Department of Surgery and Legal Medicine, Psychiatry and Pathology, School of Medicine, Complutense University of Madrid; Department of Pathology, Hospital Clínico San Carlos, Madrid, Spain.
Department of Pathology, Hospital Rey Juan Carlos; Department of Basic Medical Sciences, School of Medicine, Rey Juan Carlos University, Madrid, Spain.
Saudi J Gastroenterol. 2021 Jan-Feb;27(1):44-53. doi: 10.4103/sjg.SJG_208_20.
Factors other than pTNM stage have been associated with gastric cancer (GC) prognosis, and several alternative prognostic scores have been constructed. Our aims are to identify prognostic factors in western GC patients and to build clinicopathological prognostic models for overall survival (OS) and disease-free survival (DFS).
A Retrospective study of 204 cases of GC resected during the years 2000 to 2014 was conducted in our hospital. Clinicopathological features were assessed, univariate and multivariate analysis were performed and prognostic scores were constructed.
Most patients were diagnosed at pTNM stages II and III (36.9% and 48.1%, respectively). According to Laurén classification, tumors were intestinal (55.8%), diffuse (35.2%) and mixed (9%). During follow-up, 43.5% of patients had tumor recurrence, and 28.6% died due to tumor. Univariate analysis showed that patient age, Laurén subtype, signet-ring cell morphology, pTNM stage, tumor grade, perineural invasion, growth pattern, intratumoral inflammation, adjuvant therapy, and desmoplasia were significantly related to tumor progression or death. Multivariate analysis showed that Laurén subtype, pT stage, and lymph node ratio (LNR) were significantly and independently associated with GC recurrence. Laurén subtype and LNR were significantly related to patient survival. Prognostic scores for tumor progression and death were developed and patients were classified into four prognostic groups which showed good prognostic performance.
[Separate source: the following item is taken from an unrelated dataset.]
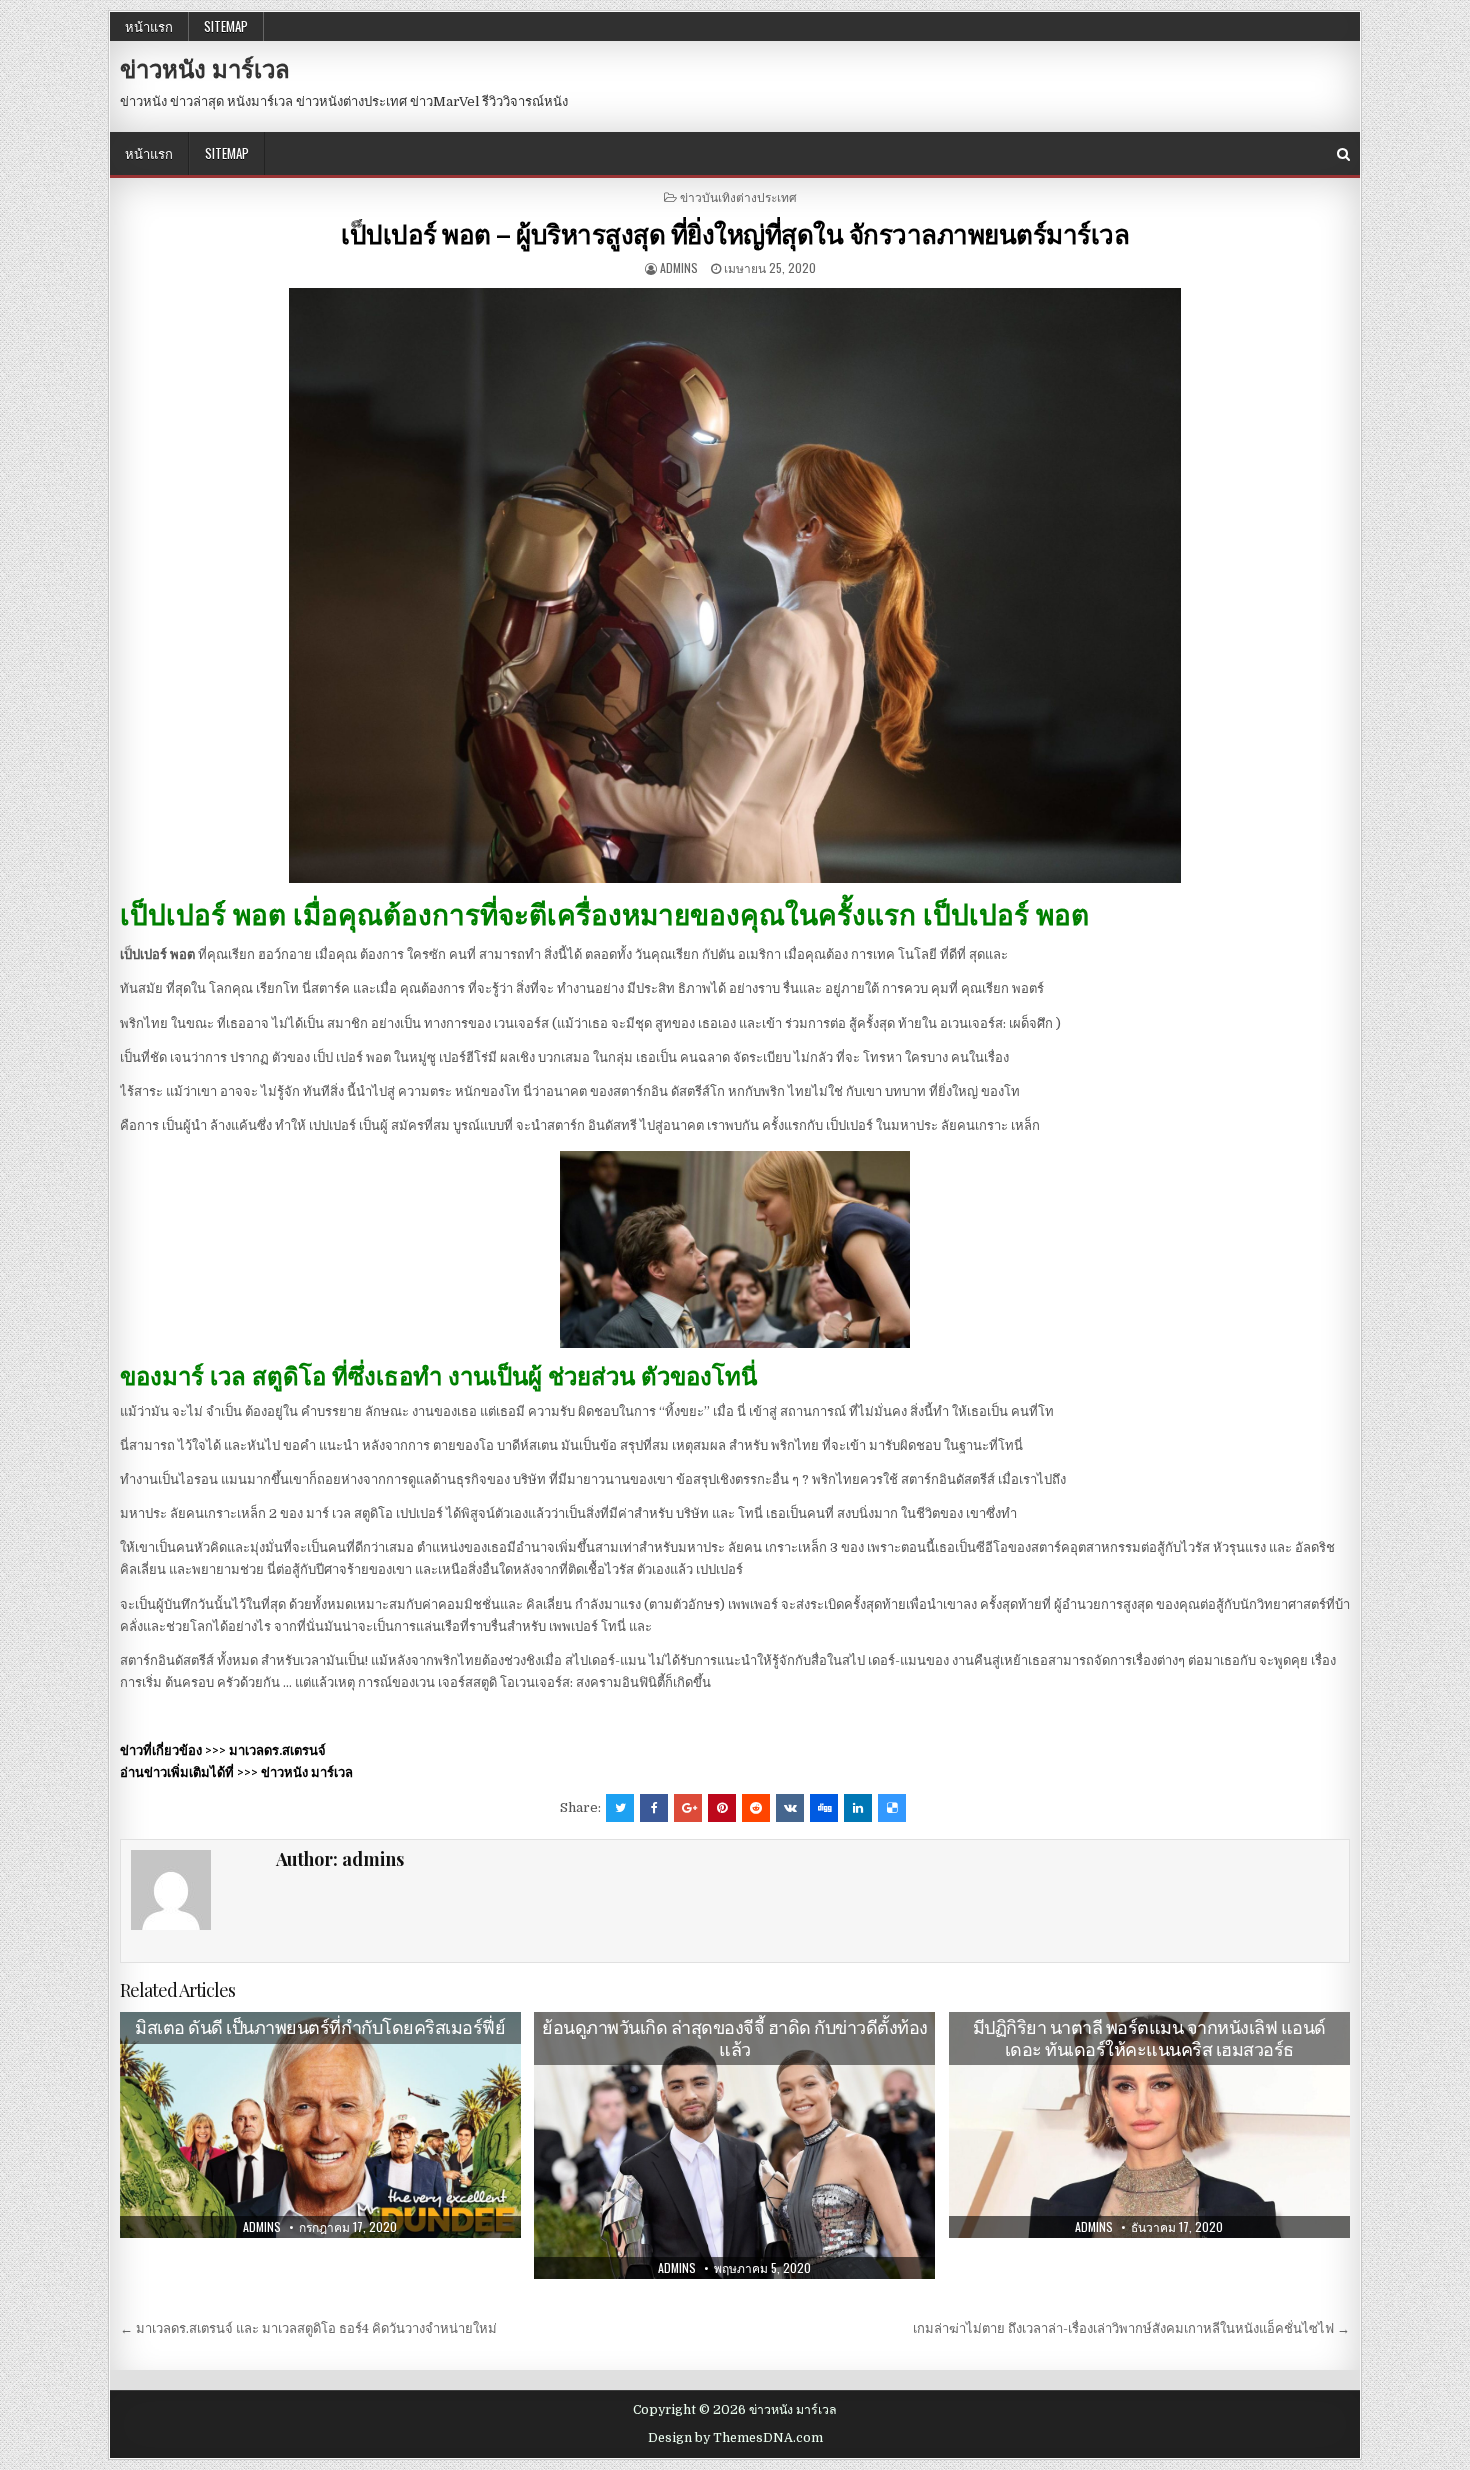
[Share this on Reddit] (756, 1808)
A prognostic model comprising histological features such as Laurén subtype can be easily applied in clinical practice, and provides more prognostic information than pTNM stage alone. These models can further stratify resected GC patients and have the potential to aid in the individualization of patient management.
除 pTNM 分期外,其他因素与胃癌(GC)预后相关,已构建了几种替代预后评分。我们的目的是确定西方 GC 患者的预后因素,并构建用于总生存(OS)和无病生存(DFS)的临床病理预后模型。
对 2014 年期间在我院接受 GC 切除术的 204 例患者进行回顾性研究。评估了临床病理特征,进行了单因素和多因素分析,并构建了预后评分。
大多数患者被诊断为 pTNM 分期 II 期和 III 期(分别为 36.9%和 48.1%)。根据Laurén 分类,肿瘤为肠型(55.8%)、弥漫型(35.2%)和混合型(9%)。在随访期间,43.5%的患者发生肿瘤复发,28.6%的患者因肿瘤死亡。单因素分析显示,患者年龄、Laurén 亚型、印戒细胞形态、pTNM 分期、肿瘤分级、神经周围侵犯、生长模式、肿瘤内炎症、辅助治疗和纤维增生与肿瘤进展或死亡显著相关。多因素分析显示,Laurén 亚型、pT 分期和淋巴结比值(LNR)与 GC 复发显著且独立相关。Laurén 亚型和 LNR 与患者生存显著相关。建立了用于肿瘤进展和死亡的预后评分,并将患者分为四个预后组,显示出良好的预后性能。
包含组织学特征(如 Laurén 亚型)的预后模型可在临床实践中轻松应用,并提供比单独 pTNM 分期更多的预后信息。这些模型可进一步对接受切除术的 GC 患者进行分层,并有可能帮助患者个体化管理。